As I may have mentioned before, Cliff is a pretty good guy. Once he heard my vision and how intent I was upon it, he gave up having me as his right arm in the office, put aside his plan to re-build our house, and poured himself into creating a space for this new dream of mine. We found a building, drew up blueprints, tore out most of the walls in the existing building and constructed a gorgeous place. Meanwhile, I found a faculty of talented teachers to come work here. We opened Still & Moving Center on March 18 of 2011, mere 8 months after it was a twinkle in my eye!

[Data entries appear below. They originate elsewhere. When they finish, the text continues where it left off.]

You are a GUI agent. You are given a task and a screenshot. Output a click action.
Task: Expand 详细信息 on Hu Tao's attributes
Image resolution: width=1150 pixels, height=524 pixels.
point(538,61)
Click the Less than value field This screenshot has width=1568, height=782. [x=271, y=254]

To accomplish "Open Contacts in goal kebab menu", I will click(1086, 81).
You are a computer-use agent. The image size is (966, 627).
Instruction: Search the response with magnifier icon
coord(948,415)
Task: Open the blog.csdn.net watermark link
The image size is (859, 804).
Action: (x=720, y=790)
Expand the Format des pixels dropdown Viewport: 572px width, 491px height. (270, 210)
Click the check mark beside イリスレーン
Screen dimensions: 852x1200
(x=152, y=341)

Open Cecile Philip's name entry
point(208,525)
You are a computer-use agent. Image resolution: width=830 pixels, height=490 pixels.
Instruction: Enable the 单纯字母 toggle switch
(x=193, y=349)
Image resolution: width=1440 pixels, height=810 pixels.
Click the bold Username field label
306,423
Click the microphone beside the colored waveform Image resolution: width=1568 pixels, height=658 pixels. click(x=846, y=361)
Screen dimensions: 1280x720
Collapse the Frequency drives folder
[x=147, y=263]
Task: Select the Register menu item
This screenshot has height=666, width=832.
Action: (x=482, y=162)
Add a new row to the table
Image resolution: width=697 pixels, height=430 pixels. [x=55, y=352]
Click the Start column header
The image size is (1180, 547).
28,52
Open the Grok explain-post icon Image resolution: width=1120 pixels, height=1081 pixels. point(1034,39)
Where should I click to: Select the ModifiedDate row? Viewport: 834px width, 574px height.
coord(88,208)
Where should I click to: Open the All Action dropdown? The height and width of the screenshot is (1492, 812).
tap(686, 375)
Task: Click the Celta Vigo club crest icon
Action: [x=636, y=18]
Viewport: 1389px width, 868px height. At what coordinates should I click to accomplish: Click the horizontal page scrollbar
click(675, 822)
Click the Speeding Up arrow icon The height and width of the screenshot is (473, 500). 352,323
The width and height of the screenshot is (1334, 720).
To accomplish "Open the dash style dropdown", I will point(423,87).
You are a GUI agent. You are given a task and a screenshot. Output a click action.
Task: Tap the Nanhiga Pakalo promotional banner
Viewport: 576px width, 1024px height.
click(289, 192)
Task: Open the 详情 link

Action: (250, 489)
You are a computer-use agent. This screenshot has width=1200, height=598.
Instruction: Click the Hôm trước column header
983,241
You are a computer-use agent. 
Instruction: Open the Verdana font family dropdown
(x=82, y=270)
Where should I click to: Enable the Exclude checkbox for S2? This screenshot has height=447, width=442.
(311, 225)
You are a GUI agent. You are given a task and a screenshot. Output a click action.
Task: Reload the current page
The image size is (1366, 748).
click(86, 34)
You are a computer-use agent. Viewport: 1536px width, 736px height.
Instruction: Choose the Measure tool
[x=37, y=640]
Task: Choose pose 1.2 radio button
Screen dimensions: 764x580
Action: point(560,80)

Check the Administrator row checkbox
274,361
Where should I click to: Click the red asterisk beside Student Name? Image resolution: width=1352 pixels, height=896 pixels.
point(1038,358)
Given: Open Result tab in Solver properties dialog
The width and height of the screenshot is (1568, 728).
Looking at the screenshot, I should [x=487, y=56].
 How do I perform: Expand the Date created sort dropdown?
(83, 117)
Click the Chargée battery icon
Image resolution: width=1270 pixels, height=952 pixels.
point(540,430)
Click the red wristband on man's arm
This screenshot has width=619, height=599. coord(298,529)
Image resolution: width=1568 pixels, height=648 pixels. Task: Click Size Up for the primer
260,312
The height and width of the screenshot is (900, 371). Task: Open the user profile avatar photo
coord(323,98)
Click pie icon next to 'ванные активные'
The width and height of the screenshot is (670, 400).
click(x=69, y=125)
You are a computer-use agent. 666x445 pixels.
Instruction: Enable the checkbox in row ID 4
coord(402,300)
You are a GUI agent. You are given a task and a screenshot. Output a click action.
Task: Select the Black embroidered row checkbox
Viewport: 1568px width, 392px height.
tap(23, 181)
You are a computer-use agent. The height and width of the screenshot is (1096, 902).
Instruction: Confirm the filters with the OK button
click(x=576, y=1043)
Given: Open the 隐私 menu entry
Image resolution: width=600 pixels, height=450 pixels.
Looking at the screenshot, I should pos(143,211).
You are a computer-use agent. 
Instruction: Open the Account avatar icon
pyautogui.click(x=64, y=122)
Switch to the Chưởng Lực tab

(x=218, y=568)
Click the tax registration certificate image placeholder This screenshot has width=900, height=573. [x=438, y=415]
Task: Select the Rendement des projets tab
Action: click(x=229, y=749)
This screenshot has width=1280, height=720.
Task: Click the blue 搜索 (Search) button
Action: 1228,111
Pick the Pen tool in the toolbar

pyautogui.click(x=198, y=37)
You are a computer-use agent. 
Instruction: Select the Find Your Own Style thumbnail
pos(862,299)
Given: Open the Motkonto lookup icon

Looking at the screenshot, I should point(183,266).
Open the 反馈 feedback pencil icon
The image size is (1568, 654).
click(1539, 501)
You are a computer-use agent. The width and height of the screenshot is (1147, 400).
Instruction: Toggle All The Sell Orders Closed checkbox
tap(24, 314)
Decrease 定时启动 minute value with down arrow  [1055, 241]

It was a strange experience being at our grand opening…maybe because I’d been running on about 4 hours of sleep a night in the final stages! Anyway, here I was with all the lights on in our brand-spanking new center with the paint barely dry on the walls and the mango floors shining. We had dancers moving in beautiful costumes, an aerialist hanging from the ceiling, an incredible yoga performance, live music, all our guest dancing and a lei around every neck. It was spectacular. Sparkling. I looked around myself and it was absolutely surreal…I was living in the bubble of my own dream.
Since our Grand Opening, I’ve felt my bubble pop over and over again, and keep learning new ways to blow it back up again. Sometimes I’m more aware of all the things I can’t do, or can’t do well, than of the ones I can. Directing Still & Moving has stretched me in ways never asked of me before. For example, I’ve never had more than one employee to direct prior to taking on Still & Moving. Now I do my best to manage about 40-50 teachers, therapists and staff members, not counting all the outside presenters who pass through to give trainings, workshops and performances. I’m sometimes boggled.
One thing I’ve definitely learned about myself is that I tend to bite off more than I can possibly chew, and it’s only by having a great staff that I can begin to successfully handle the complexity of it all.
All of those challenges pale in significance when I consider how many wonderful people of the heart I’ve met, taught, worked with and learned from since opening this place. People I simply was not meeting before Still & Moving Center magically attracted them. People incredibly gifted and inspired. People from every corner of the world. People hungry for learning and community.
Most importantly, I’ve had the privilege of watching many individuals find and follow their own powerful life visions. Watching and encouraging their dreams and potential to unfold has been the most satisfying part of this wonderful job of mine.
So that’s what it has been like over the last five years, since I finally found out in my mid-fifties what I was supposed to do when I grew up.